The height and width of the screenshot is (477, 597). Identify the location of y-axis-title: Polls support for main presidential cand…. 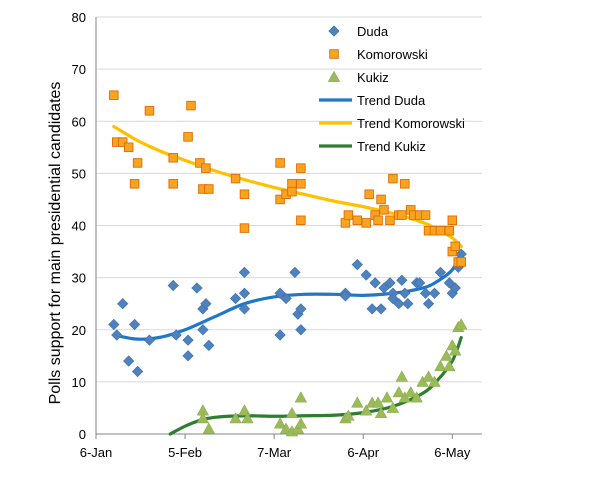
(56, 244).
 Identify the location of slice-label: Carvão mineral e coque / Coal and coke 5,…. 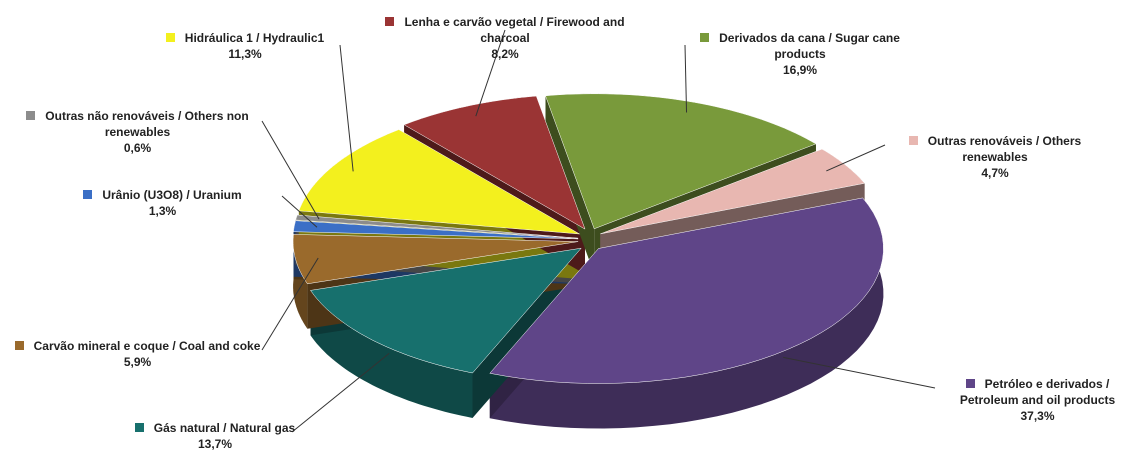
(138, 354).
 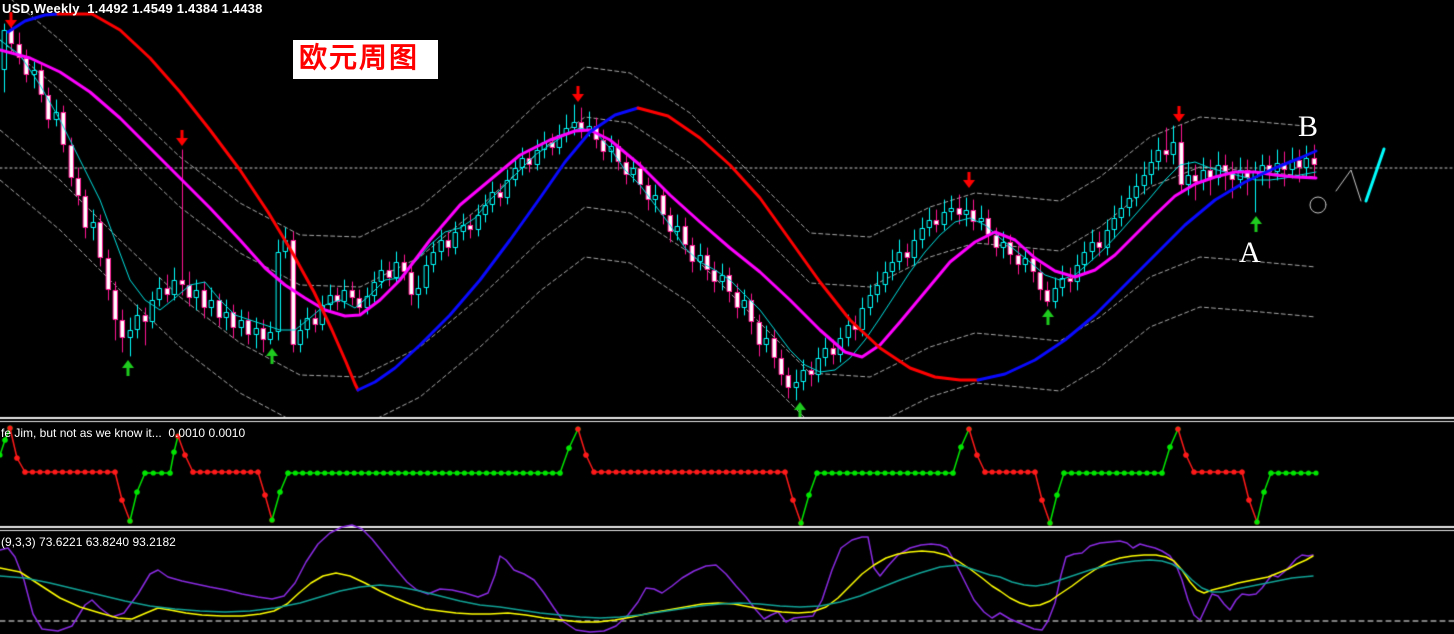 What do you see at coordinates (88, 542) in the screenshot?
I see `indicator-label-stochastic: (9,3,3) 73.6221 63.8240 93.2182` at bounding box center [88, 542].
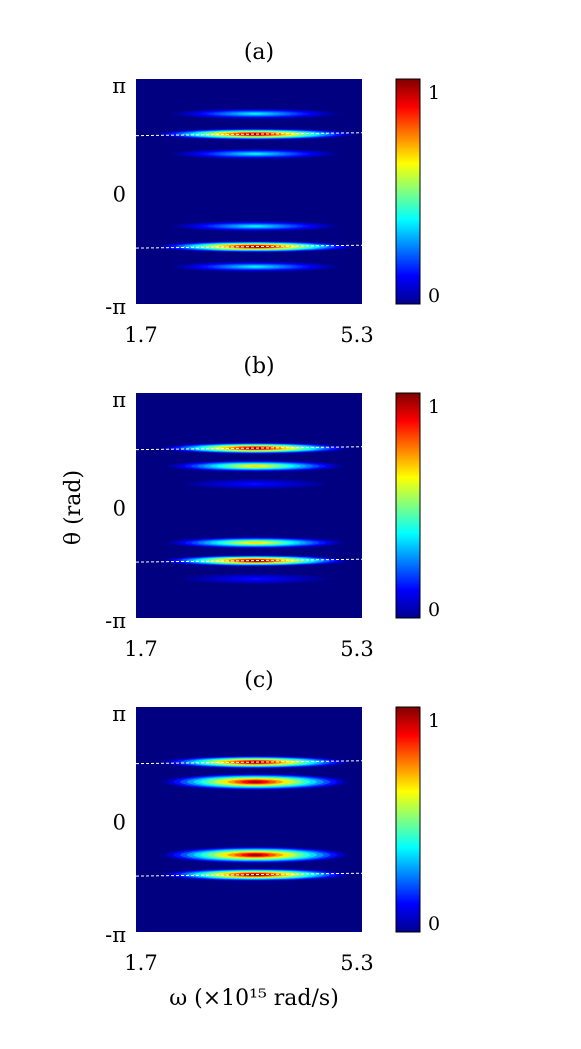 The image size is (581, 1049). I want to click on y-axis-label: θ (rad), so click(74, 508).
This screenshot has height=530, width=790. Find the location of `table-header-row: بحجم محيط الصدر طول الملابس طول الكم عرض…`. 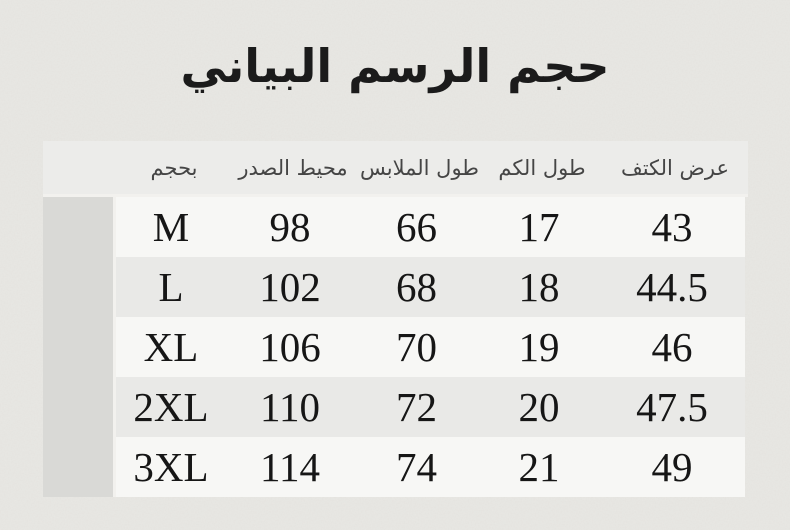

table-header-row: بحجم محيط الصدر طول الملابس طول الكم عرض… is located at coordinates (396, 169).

□ □ □ □ □

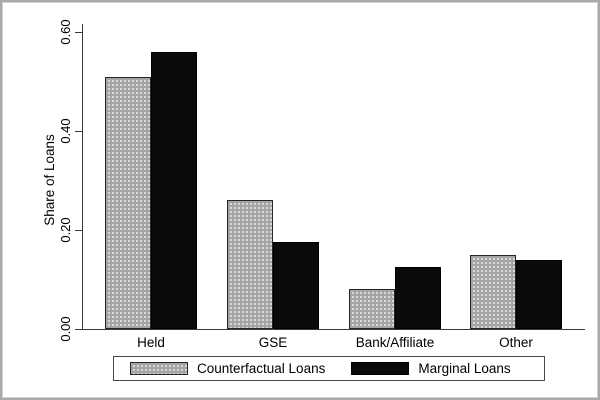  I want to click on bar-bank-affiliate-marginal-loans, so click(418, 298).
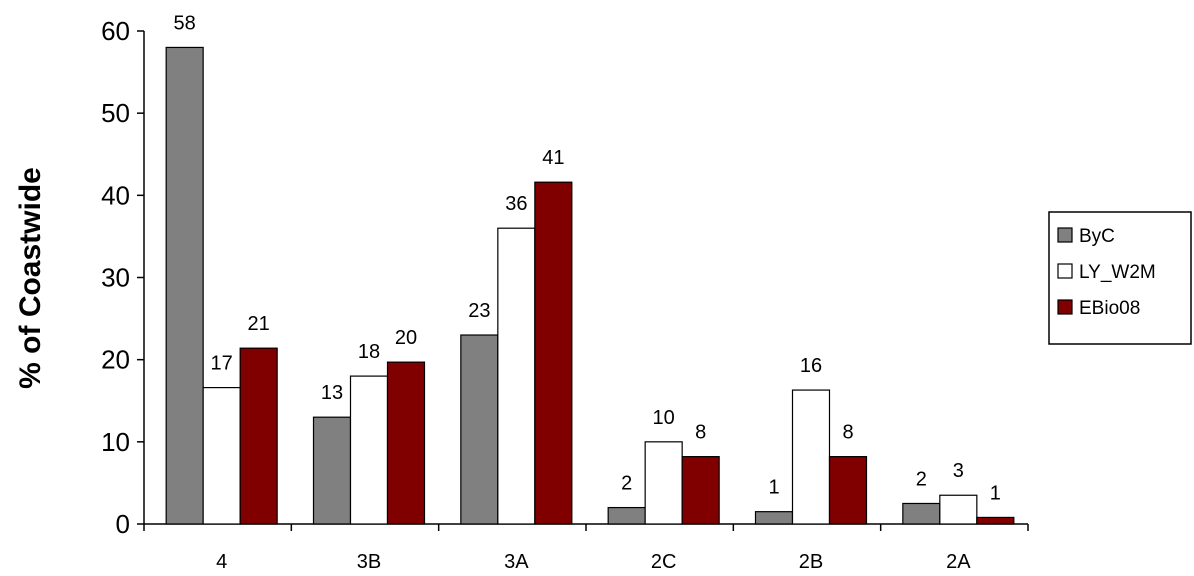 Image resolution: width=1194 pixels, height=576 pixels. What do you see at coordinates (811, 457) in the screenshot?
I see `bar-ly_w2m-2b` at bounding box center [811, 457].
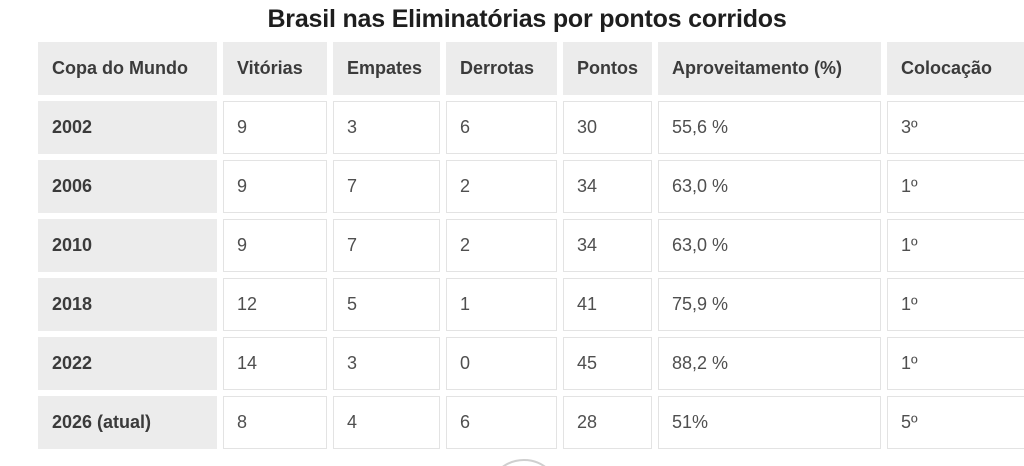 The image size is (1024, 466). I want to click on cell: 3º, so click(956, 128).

□ □ □ □ □

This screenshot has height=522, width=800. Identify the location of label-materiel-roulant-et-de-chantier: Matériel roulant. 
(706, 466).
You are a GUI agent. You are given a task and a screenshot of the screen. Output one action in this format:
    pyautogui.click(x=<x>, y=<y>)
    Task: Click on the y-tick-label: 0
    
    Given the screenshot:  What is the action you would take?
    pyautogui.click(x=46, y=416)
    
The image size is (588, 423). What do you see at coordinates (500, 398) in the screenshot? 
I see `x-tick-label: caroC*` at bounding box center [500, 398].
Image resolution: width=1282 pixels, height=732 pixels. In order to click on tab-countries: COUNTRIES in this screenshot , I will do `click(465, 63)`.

□ □ □ □ □

Zet alles tussen de regel met "Identify the location of slice-label: Carvão" en de regel met "table-header-row: بحجم محيط الصدر طول الملابس طول الكم عرض… is", die twee regels meegerekend, om in een Markdown-tabel met de kolommen Nr en Regel. Sla lege regels over en laat de afbeeldingen weg.

### RESULTAAT
| Nr | Regel |
|---|---|
| 1 |  Identify the location of slice-label: Carvão mineral e coque / Coal and coke 5,….  |
| 2 | (138, 354). |
| 3 |   What do you see at coordinates (88, 542) in the screenshot? |
| 4 | I see `indicator-label-stochastic: (9,3,3) 73.6221 63.8240 93.2182` at bounding box center [88, 542]. |
| 5 |  The image size is (581, 1049). I want to click on y-axis-label: θ (rad), so click(74, 508). |
| 6 | This screenshot has height=530, width=790. Find the location of `table-header-row: بحجم محيط الصدر طول الملابس طول الكم عرض…`.  |
| 7 | table-header-row: بحجم محيط الصدر طول الملابس طول الكم عرض… is located at coordinates (396, 169). |